Pendant que les paris sur la petite balle jaune vont bon train sur la Toile, le grand argentier de Bercy annonce officiellement l’ouverture prochaine du marché français des jeux en ligne à Roland-Garros. Les internautes, qui devraient miser autour de 600 millions d’euros sur les matchs de la quinzaine parisienne, seront heureux d’apprendre qu’ils pourront parier légalement sur le nom du futur vainqueur…
Sommation. De retour de Bruxelles où il est allé mercredi présenter au commissaire européen au Marché intérieur, Charlie McCreevy, le futur cadre hexagonal de paris sportifs et jeux d’argent en ligne, le ministre du Budget Eric Woerth a détaillé les grands «principes» de sa future loi censée réguler un secteur en pleine ébullition. Elle devrait être votée avant la fin de l’année au Parlement et sera suivie, début 2009, de la mise en place d’une autorité de tutelle à laquelle il reviendra de délivrer les «agréments» aux Bwin, Unibet et autres Zeturf désireux de s’établir sur un marché français estimé à 3 ou 4 milliards d’euros annuels. Sommé par Bruxelles d’ouvrir à la concurrence ce secteur protégé et réservé jusqu’alors au PMU et à la Française des Jeux sous peine de se voir traîner devant la Cour de justice européenne, «la France, a expliqué Woerth, également maire de la très hippique Chantilly, a opté pour le principe de réalisme».
Limitée à Internet (elle ne concernera pas les réseaux physiques), cette ouverture n’en sera pas moins «maîtrisée». Les courses hippiques seront ainsi maintenues dans le cadre actuel du Pari mutuel urbain, et le nombre, comme la nature, des paris sportifs ne devront porter que sur le résultat des compétitions. En revanche, et toujours au nom de ce «principe de réalité», ces derniers pourront se prendre à cote fixe, système à l’anglo-saxonne dans lequel le parieur joue contre le pronostic du bookmaker. Pour l’Etat, qui perçoit 5,3 milliards d’euros sur les jeux et paris se déroulant sur son territoire, l’objectif premier est de préserver ses recettes fiscales. Si la fiscalité des nouveaux opérateurs reste à définir, elle ne devrait pas être trop élevée pour ne pas inciter à aller jouer ailleurs, a précisé Eric Woerth.

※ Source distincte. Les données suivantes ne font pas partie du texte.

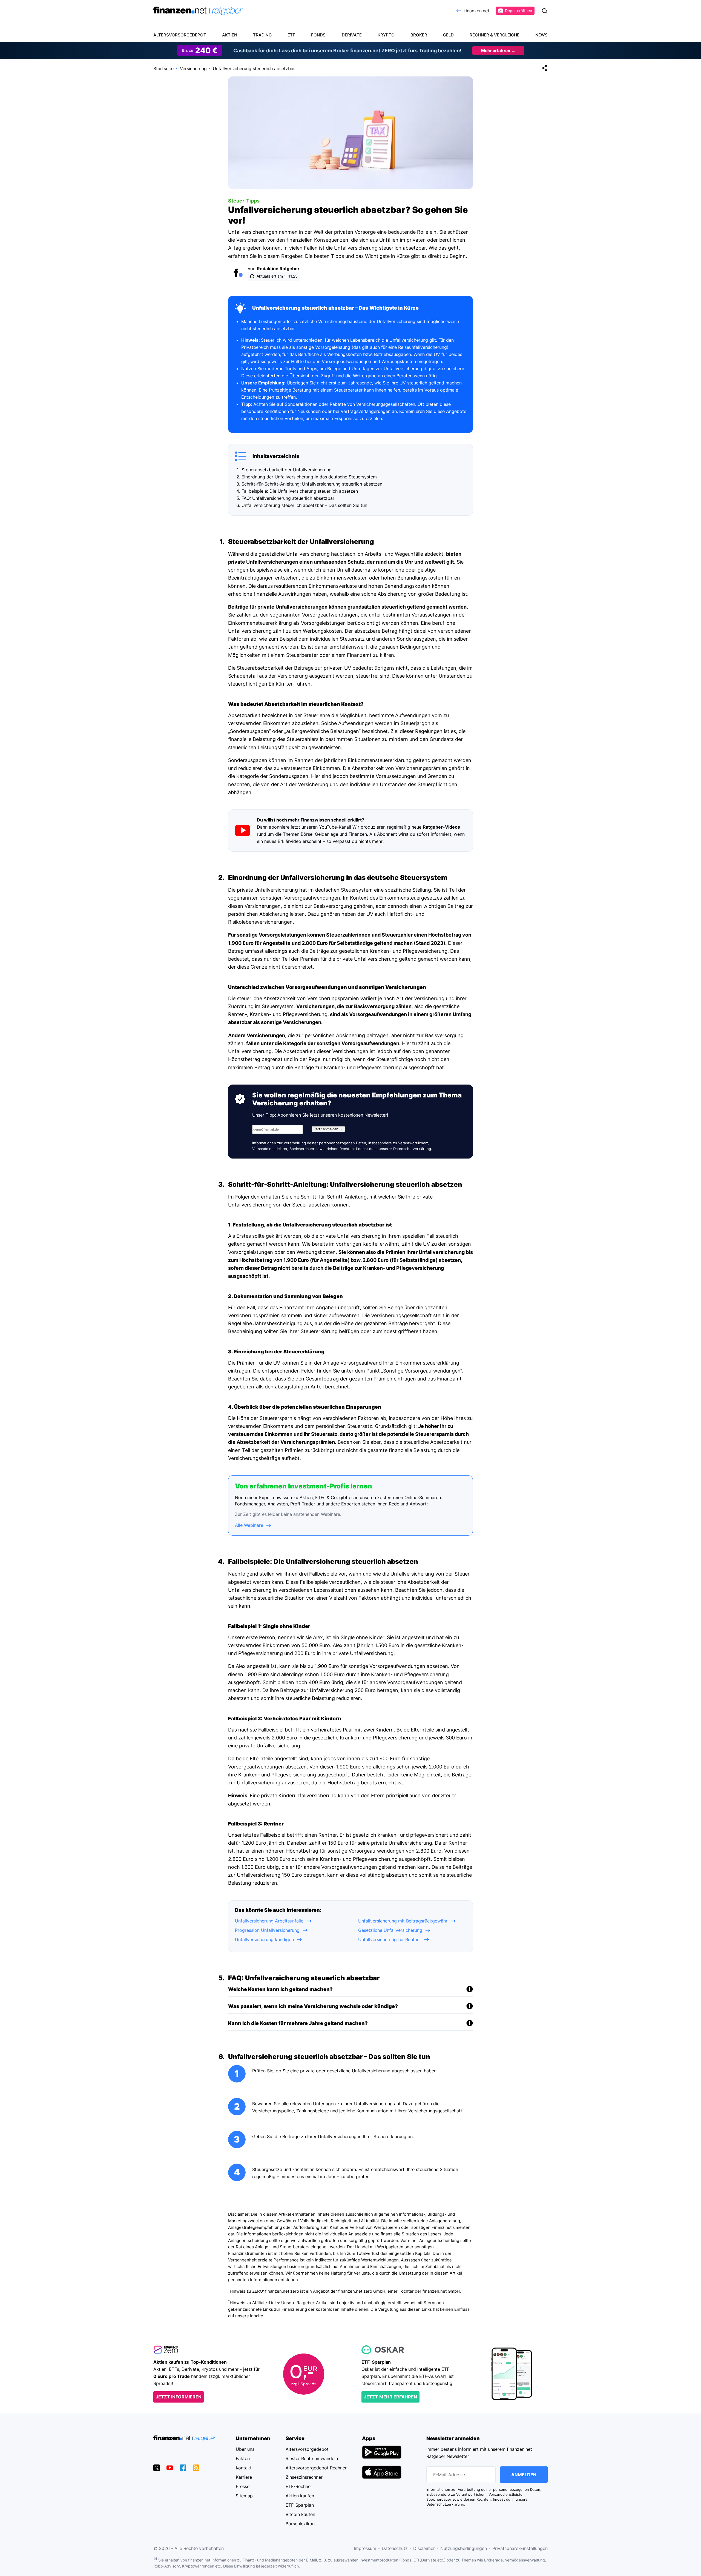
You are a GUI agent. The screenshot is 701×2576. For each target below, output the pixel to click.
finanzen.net (476, 10)
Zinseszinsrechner (304, 2477)
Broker (418, 35)
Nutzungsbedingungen (463, 2548)
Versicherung (193, 68)
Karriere (244, 2477)
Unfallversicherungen (301, 607)
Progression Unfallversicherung (267, 1930)
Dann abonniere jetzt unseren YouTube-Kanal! (304, 827)
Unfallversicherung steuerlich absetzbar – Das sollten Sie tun (304, 505)
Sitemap (244, 2495)
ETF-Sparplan (300, 2505)
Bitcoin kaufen (300, 2514)
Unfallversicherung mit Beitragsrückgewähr (402, 1921)
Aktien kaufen (300, 2495)
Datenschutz (395, 2548)
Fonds (318, 35)
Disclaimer (424, 2548)
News (541, 35)
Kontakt (244, 2468)
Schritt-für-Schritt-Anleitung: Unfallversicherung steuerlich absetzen (312, 484)
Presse (242, 2486)
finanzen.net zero (282, 2291)
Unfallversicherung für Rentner (389, 1939)
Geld (448, 35)
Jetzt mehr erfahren (390, 2397)
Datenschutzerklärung (412, 1149)
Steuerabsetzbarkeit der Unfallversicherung (287, 469)
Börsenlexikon (300, 2523)
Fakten (243, 2458)
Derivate (352, 35)
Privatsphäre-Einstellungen (520, 2548)
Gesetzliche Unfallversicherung (390, 1930)
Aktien (229, 35)
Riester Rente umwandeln (312, 2458)
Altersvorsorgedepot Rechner (316, 2468)
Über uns (245, 2449)
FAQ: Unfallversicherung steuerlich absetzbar (288, 498)
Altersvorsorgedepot (179, 35)
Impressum (365, 2548)
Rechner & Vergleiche (494, 35)
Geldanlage (326, 834)
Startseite (163, 68)
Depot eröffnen (518, 10)
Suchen (544, 11)
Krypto (386, 35)
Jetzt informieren (179, 2397)
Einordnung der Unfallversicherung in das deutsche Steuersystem (309, 477)
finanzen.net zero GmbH (361, 2291)
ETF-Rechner (299, 2486)
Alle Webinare (249, 1525)
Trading (262, 35)
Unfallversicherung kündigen (264, 1939)
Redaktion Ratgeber (278, 268)
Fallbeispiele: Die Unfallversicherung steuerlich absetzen (300, 491)
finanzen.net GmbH (441, 2291)
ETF (291, 35)
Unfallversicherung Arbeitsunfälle (269, 1921)
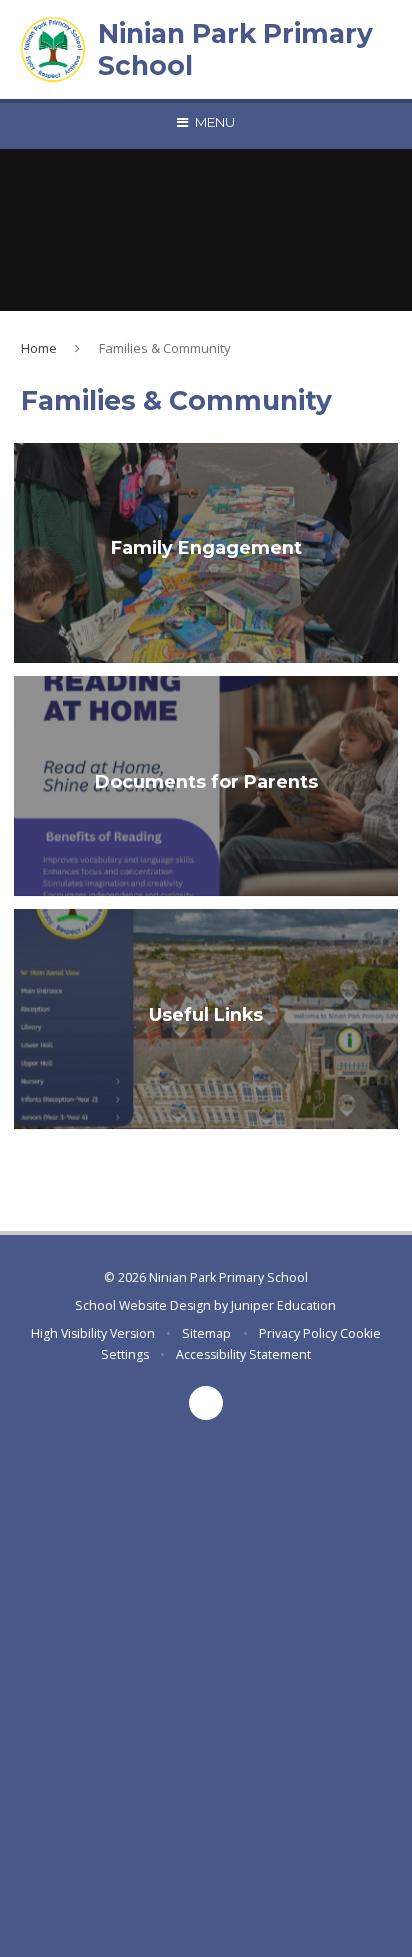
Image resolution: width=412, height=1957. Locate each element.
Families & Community (165, 348)
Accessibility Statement (243, 1354)
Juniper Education (283, 1305)
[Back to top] (206, 1403)
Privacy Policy (298, 1333)
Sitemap (206, 1333)
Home (39, 348)
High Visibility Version (93, 1333)
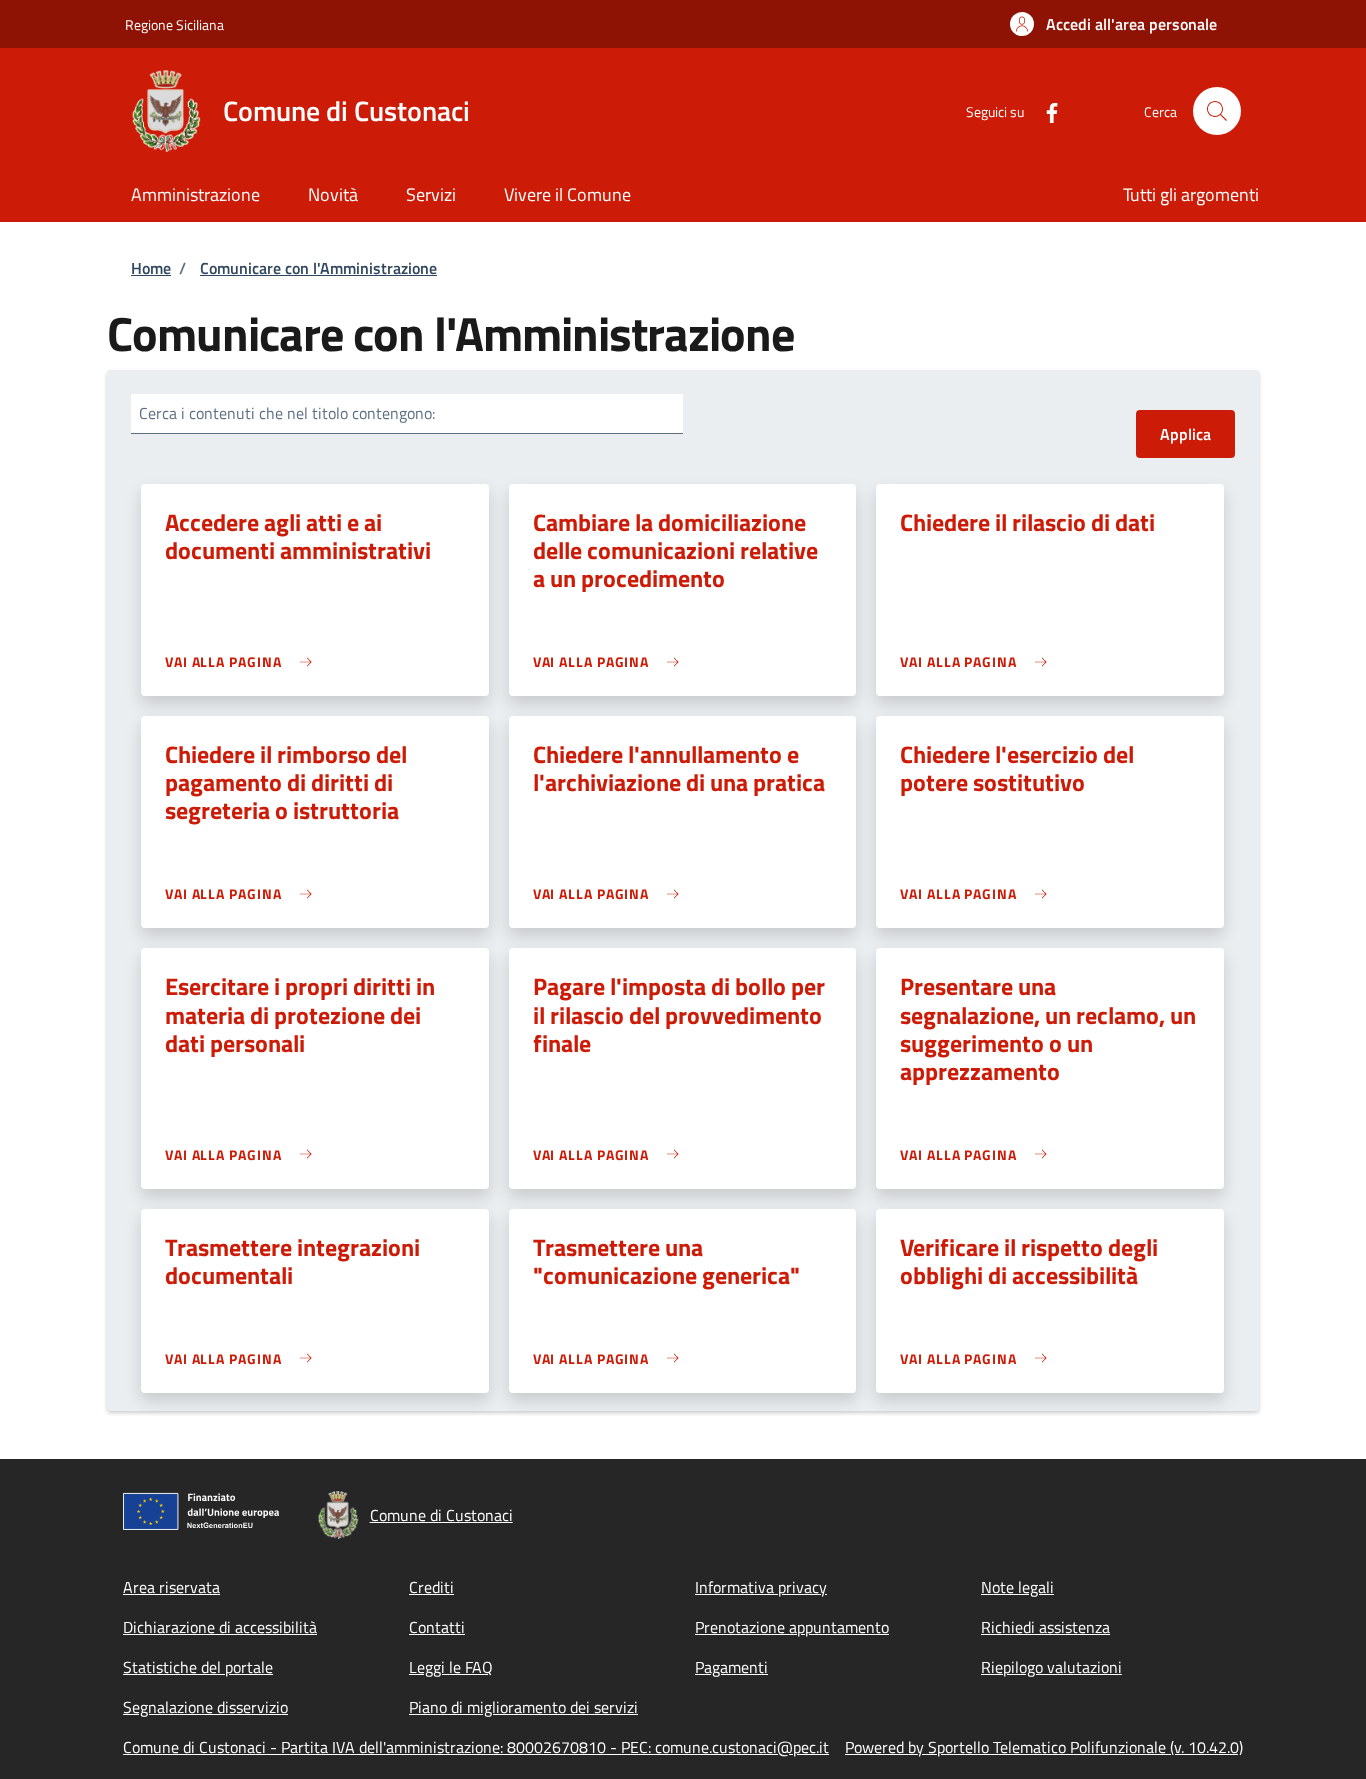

«Dans le dos». Mais il s’agit aussi de permettre au monde du sport de bénéficier de cette nouvelle manne comme l’espère Christian Bîmes, le patron de la Fédération française de tennis, présent à la conférence. En guerre contre les sites de paris en ligne, ce dernier veut leur imposer des «droits à parier» sur Roland-Garros. Le président de la Ligue de football professionnel, Frédéric Thiriez, a déjà mis en garde contre une libéralisation qui se ferait «sur le dos ou dans le dos du mouvement sportif». «Nous les écouterons», a promis Eric Woerth. Va y’avoir du sport.